I replied, that I am not as concerned about the classification (1, 2, 3) but rather the strength of evidence. Why is this recommendation 1A not 1B
He Concluded
@kidney_boy You are right. I will look further, but pretty surenot based on RCT.I’ll email the author.
— Dan Ricciuto (@Abx_ID_Doc) February 16, 2013
Janine McCready also helped out:
@kidney_boy1/6 Thanks for q & nice post. Enterococcal IE harder to treat than other bugs as demo’d by high mortality even with ‘cidal tx.
— Janine McCready (@janinemccready) February 16, 2013
Here is Janine McGready’s full 6 tweet reply reassembled and de-abbreviated. (here are the original tweets for verification of my twitter translation 1, 2, 3, 4, 5, 6):
Thanks for question and nice post. Enterococcal IE is harder to treat than other bugs as demonstrated by the high mortality even with bactericidal treatment. Old studies show 60% failure with penicillin alone, prompting the addition of aminoglycosides. If you have an ampicillin sensitive strain with a low MIC it may be ok to use a shorter course of gentamicin or ampicillin with ceftriaxone. I’ll take a better look at the new study but I have used high dose ampicillin or ampicillin + ceftriaxone with success. The key is getting a bactericidal combination. The rationale for the addition of ceftriaxone (if I understand it correctly) is that it saturates the penicillin binding proteins (pbps) making the combination bactericidal. In my practice it’s always a balancing act and I usually pull the plug on the aminoglycoside after 2 wks and consider substituting ceftriaxone if there is any concern regarding nephrotoxicity or worrisome and irreversible vestibulo/ototoxicity. Sorry the response so is long, hope that helps…
At this point I came to the conclusion that Amp + ceftriaxone is a viable second tier option in patients with aminoglycoside toxicity or high risk for aminoglycoside toxicity. However I felt betrayed by the authors of the AHA/ISDA guidelines. The recommendation for ampicillin and gentamicin appears to be a 1A recommendation.
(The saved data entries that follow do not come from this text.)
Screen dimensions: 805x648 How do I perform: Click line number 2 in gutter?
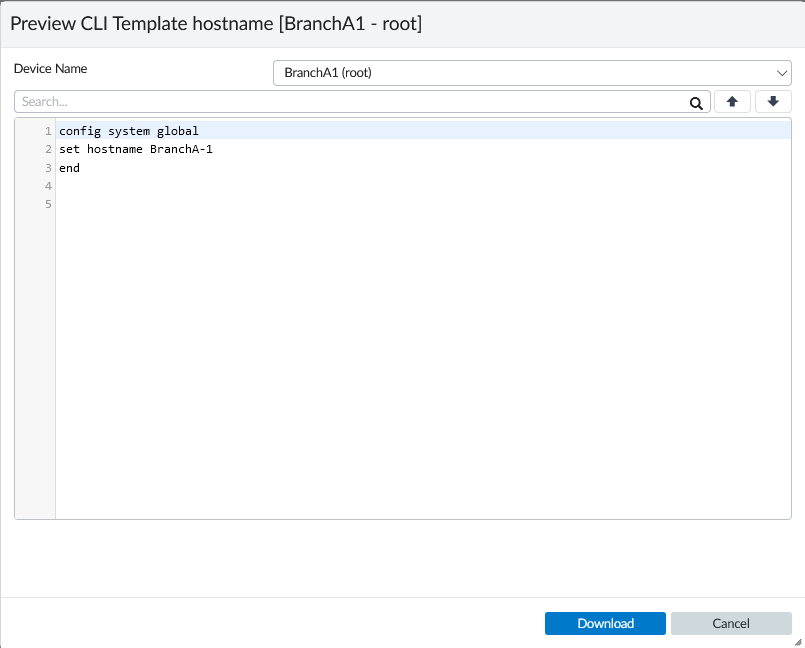click(x=47, y=150)
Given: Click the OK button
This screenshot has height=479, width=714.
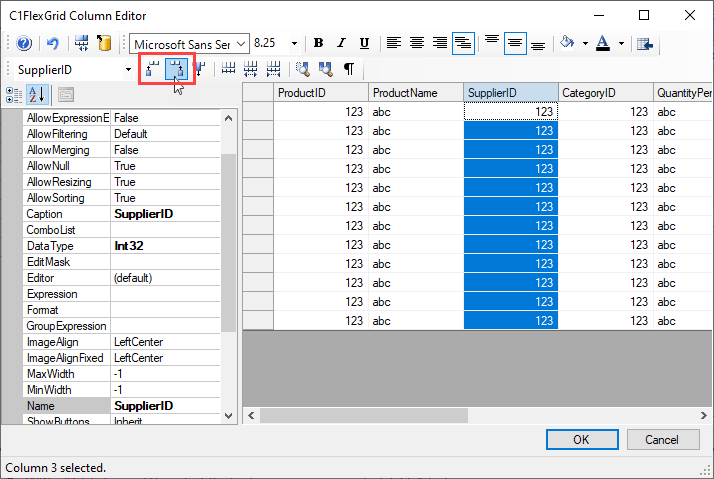Looking at the screenshot, I should 581,439.
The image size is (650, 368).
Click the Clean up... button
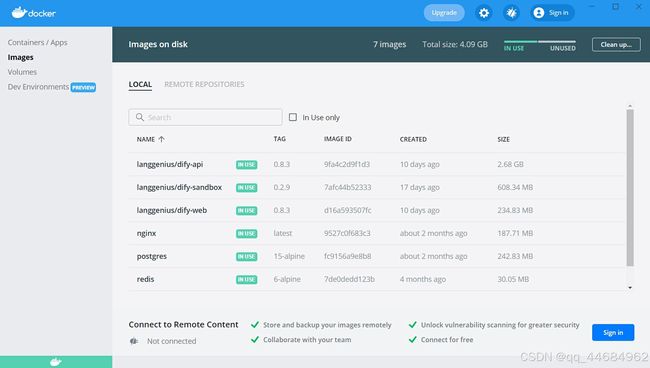[616, 44]
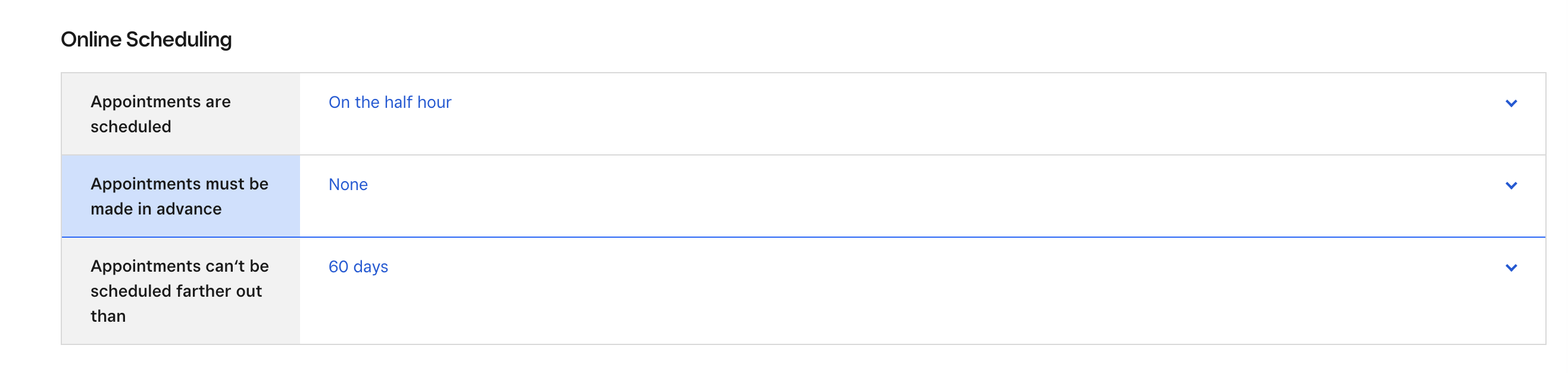The height and width of the screenshot is (373, 1568).
Task: Click the word 'Online' in the section heading
Action: (91, 39)
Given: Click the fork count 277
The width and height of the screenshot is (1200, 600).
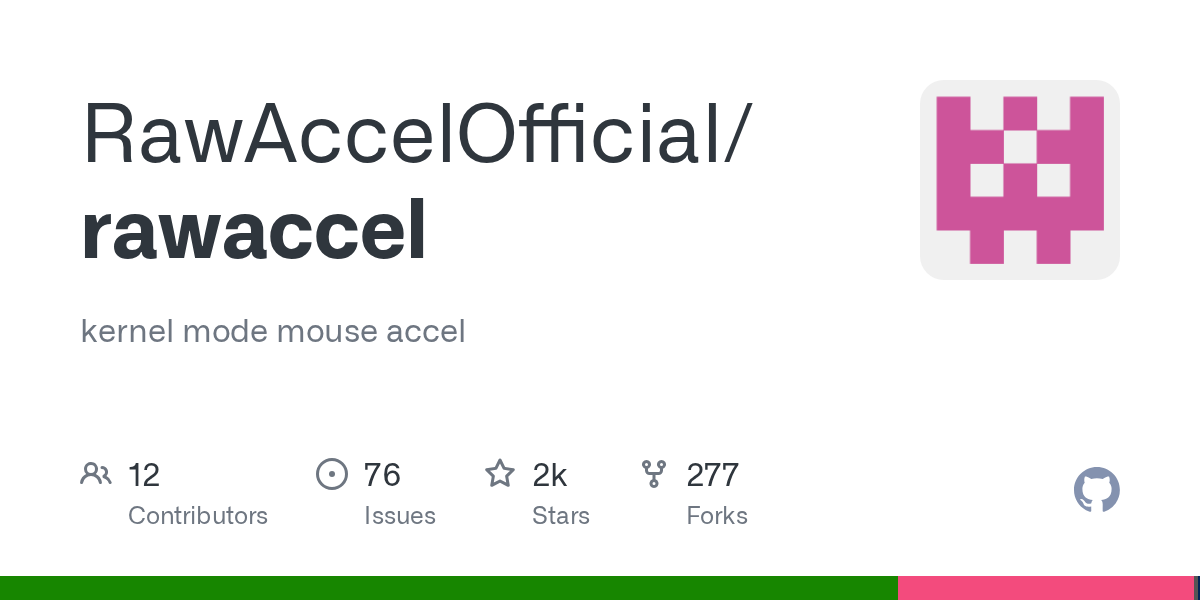Looking at the screenshot, I should pyautogui.click(x=712, y=475).
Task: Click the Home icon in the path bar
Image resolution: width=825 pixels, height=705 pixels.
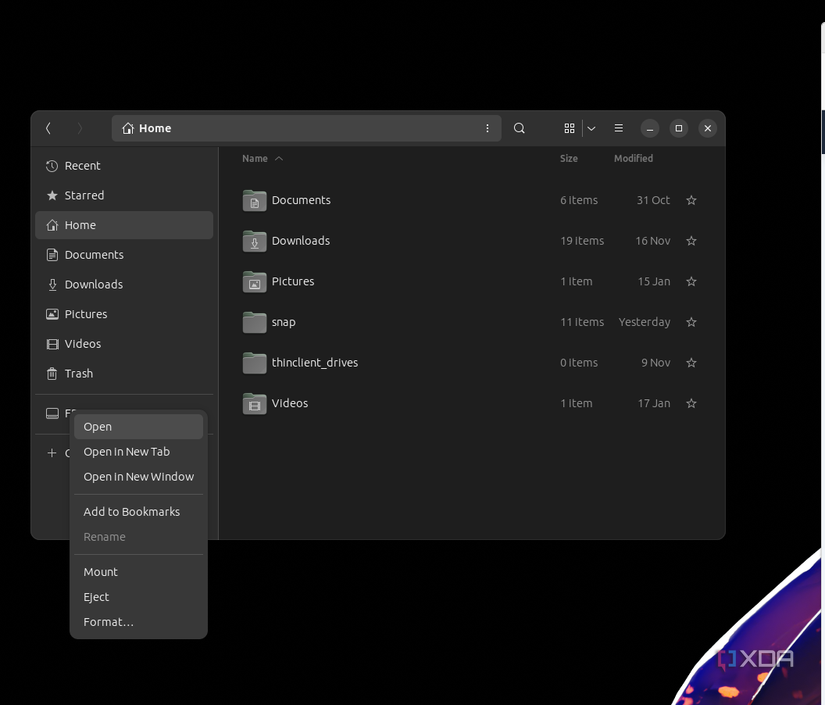Action: 128,128
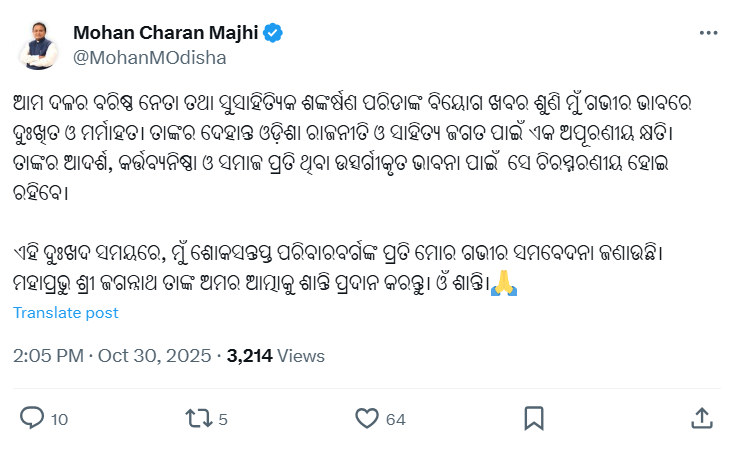Click the reply speech bubble icon
Viewport: 737px width, 454px height.
(32, 417)
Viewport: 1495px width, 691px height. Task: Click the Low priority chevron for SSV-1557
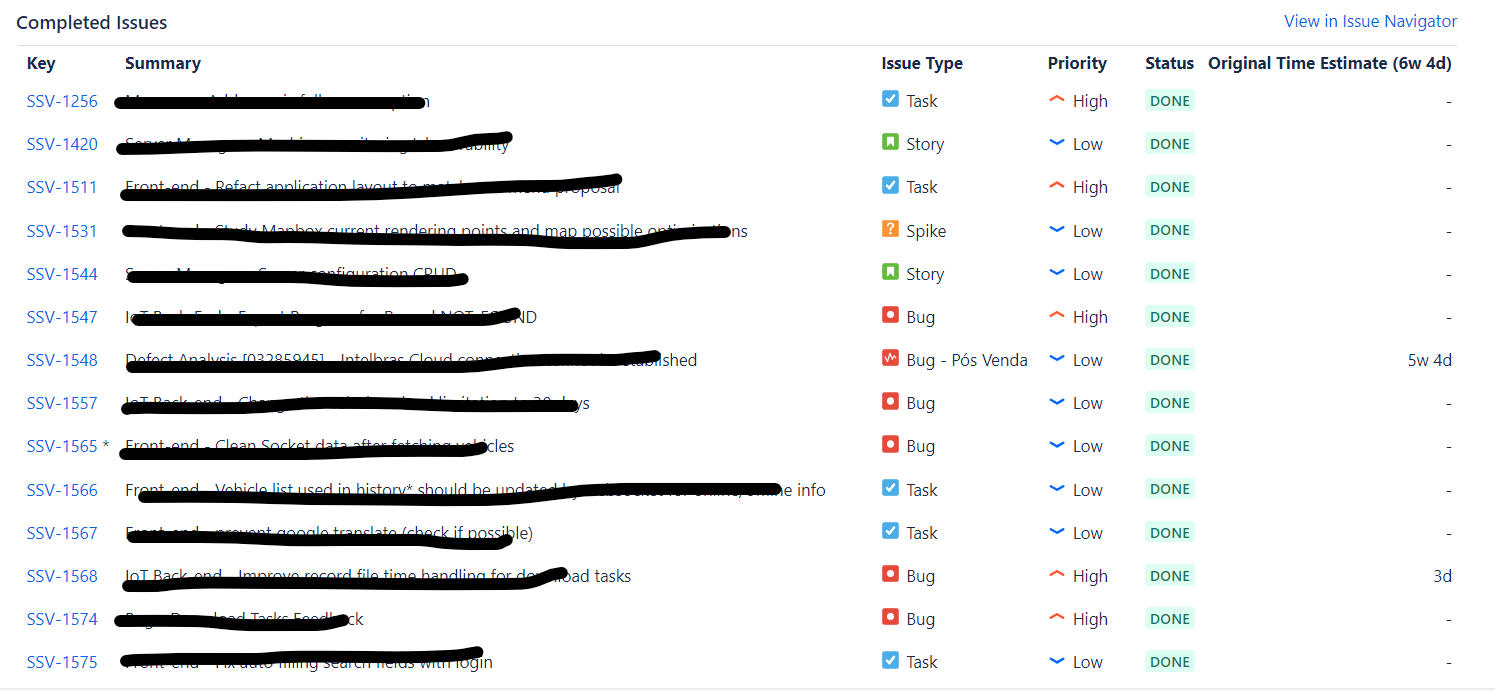click(x=1057, y=401)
Here are all of the articles which are referenced in the section on enterococci:
126. streptomycin = gentamicin observation
127. gentamicin dosing observation
128, 129. using duration of symptoms to determine duration of therapy (PubMed 1, PubMed 2) observation
130. Aminoglycoside for only 15 days? observation
131. 5 phenotypes of VRE in vitro
132. linezolid for VRE observation
133. Treating multidrug resistant enerococci, disease model
134. Amp and ceftriaxone, disease model, not human data
135. Amoxicillin and cefotaxime rabbit endocarditis
136. Amp and ceftriaxone observation
That’s it. All observational data or experimental data in animals or disease models. Not a single reference to back up the slew A1 grades found in Tables 9 and 10.
Evidence-Based Scoring System from AHA and ISDA Infective Endocarditis Guidelines |
When I first started investigating this I kept expecting to find an RCT buried in some old journal but now I just think the authors broke the rules. I don’t know if I should feel foolish for trusting the authors of clinical practice guidelines or self-rightous for smoking these jokers out. Is this kind of deception common in CPGs or is this a particularly sloppy guideline. The nephrology guidelines produced by K/DOQI and KDIGO have all been top notch and transparent with the unfortunate lack of data and reliance on expert opinion. I hope the ISDA/AHA is an exception rather than the rule.
Updates from Twitter (where else?):
@kidney_boy great but sad discussion. see emlitofnote.com/2013/01/what-a… by @emlitofnote
— Seth Trueger (@MDaware) February 27, 2013
Link to a nice post, on a JAMA article looking at the reliability of clinical practice guidelines.